GIVEN TASK 1 – Duplicate the transcript's passage from "Sometimes depression is" up to and including "sad about something?".
GIVEN TASK 2 – In the records, format the lines from the line with "Click the 'Invoice:' label" up to and including the line with "point(48,283)" as a numbered list, omitting any blank lines.

TEXT EXTRACT –
•••

Sometimes depression is when we’re ruminating about the past. Was there any of that going on like or just feeling like really low? sad about something?

Ashley 54:51
I definitely felt really low at that time of questioning my my worth or or you know, just different Weird personal life mixed with career life. But there was never really ever a boundary there anyway, because the folks I worked for they are like family to me, they still are even. But it was really challenging. Because like, can I give an example? I don’t know if this would help. But sure. I was. I, the whole reason I moved into this home was that there was an attached department and that was to be for me. Well, then it worked out. But my boss’s brother needed a place to live. So I got put off to a different room, temporarily until then. And then I got put off again to another room because of another thing. And then late then when I was eager waiting to get into that place, my boss said, Well, you can’t afford it anyways. Wow. That always really stuck with me because I only moved there for that reason that that kind of worthiness stuff, those sort of things. Although she was the one paying me, you know, the whole thing was just, I think a lot of depression really started then with that dynamic of things. So,

Kelli Russell 56:05
yeah, that’s understandable. Okay. Have we identified what we need to? Is there still more that we need to understand about this depression? Okay, now we can really sit. Okay. All right, so we’re releasing this trapped emotion of depression from age 23. This was an emotional resonance which rings like a bell throughout your whole being and you’re letting that energy go now. It’s no longer needed as a messenger okay, just trapped emotion is now released. So what do you understand about that? Now let’s let’s shift to your wisdom self at this age. What do you have to say about all that now? What would you like yourself to believe?

•••

DATA TO USE –
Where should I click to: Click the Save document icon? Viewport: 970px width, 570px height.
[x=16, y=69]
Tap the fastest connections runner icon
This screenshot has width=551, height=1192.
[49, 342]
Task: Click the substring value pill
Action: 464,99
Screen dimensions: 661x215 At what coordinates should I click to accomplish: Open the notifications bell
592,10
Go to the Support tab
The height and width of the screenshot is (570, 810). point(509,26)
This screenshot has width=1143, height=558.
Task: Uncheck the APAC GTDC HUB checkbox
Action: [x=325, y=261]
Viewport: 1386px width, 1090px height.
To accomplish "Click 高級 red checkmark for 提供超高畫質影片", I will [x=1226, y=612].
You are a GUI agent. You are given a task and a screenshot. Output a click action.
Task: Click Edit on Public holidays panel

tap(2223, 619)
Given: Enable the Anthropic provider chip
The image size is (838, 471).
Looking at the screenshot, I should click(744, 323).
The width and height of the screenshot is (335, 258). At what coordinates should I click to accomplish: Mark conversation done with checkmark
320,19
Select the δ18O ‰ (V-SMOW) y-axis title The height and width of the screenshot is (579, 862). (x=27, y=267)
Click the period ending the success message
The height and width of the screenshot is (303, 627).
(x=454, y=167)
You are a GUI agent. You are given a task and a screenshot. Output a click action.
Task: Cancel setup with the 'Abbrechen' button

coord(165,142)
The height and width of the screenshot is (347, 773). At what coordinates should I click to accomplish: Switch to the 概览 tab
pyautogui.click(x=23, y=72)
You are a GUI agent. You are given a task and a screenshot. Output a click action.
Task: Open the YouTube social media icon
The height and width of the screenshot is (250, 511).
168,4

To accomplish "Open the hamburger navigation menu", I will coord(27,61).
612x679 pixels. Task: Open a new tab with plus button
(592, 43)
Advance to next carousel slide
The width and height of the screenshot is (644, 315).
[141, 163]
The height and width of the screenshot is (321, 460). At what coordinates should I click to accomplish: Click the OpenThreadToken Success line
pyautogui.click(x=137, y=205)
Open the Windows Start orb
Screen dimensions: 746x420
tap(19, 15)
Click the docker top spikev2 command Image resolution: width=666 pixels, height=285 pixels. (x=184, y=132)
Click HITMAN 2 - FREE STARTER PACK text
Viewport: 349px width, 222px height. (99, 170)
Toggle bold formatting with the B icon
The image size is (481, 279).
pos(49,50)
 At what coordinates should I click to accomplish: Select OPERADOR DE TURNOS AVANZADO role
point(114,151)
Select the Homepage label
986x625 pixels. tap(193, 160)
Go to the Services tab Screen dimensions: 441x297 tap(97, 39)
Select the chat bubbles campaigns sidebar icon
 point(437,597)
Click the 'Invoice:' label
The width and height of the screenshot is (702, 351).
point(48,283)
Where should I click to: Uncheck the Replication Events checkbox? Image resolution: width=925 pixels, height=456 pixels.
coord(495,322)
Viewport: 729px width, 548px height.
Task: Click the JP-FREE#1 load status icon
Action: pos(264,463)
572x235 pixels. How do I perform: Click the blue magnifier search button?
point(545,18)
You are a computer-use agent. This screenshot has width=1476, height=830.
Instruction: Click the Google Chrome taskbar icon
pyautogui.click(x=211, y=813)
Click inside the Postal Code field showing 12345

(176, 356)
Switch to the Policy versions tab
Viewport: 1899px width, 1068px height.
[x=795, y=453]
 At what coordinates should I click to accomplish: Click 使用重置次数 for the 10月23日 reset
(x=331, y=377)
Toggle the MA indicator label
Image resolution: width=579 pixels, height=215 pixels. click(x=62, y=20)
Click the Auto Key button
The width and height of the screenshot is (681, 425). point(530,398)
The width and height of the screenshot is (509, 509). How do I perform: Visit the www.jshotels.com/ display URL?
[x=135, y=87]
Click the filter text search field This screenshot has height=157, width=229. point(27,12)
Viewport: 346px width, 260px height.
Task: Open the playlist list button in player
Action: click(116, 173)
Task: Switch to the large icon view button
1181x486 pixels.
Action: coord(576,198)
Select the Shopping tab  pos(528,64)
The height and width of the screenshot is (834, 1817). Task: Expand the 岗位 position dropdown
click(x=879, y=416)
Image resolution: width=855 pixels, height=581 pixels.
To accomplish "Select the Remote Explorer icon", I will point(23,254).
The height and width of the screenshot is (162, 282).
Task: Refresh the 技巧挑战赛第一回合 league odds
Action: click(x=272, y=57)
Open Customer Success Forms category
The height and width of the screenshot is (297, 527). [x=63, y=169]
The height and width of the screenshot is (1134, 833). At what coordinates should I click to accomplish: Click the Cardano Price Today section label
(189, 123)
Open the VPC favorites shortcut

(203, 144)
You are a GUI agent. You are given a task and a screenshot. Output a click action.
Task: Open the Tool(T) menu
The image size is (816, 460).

•••

COMPLETE RESPONSE 1 –
Sometimes depression is when we’re ruminating about the past. Was there any of that going on like or just feeling like really low? sad about something?

COMPLETE RESPONSE 2 –
1. Click the 'Invoice:' label
2. The width and height of the screenshot is (702, 351).
3. point(48,283)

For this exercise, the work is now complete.